---------- MATERIAL PROVIDED
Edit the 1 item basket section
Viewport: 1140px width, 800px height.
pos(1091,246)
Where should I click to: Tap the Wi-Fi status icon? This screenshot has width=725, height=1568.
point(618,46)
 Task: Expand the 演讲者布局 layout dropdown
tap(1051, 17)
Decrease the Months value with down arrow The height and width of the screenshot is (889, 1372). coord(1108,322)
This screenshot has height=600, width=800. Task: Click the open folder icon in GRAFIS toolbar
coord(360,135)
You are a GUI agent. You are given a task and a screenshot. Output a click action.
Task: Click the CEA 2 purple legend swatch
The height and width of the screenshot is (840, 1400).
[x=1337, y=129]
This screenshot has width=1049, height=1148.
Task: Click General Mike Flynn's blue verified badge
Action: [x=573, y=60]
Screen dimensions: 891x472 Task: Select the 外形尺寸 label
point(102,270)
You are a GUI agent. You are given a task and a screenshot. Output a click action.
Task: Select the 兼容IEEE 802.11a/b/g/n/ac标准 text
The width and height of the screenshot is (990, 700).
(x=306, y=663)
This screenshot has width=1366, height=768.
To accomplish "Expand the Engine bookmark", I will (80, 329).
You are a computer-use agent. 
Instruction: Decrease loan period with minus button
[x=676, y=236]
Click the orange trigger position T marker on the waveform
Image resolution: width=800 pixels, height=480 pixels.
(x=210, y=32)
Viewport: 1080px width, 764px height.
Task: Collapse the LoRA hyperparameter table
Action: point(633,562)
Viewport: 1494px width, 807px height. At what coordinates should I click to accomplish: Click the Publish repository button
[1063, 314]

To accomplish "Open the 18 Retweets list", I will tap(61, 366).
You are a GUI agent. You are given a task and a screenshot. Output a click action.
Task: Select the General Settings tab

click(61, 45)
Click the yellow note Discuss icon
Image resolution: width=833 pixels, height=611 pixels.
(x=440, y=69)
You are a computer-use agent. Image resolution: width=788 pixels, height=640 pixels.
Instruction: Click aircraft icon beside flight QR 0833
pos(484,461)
--------------------
### WORK TASK
Which lines of the records above hold the word "computer"? Copy each one out.

### WRITTEN RESPONSE
You are a computer-use agent. 
You are a computer-use agent. Image resolution: width=788 pixels, height=640 pixels.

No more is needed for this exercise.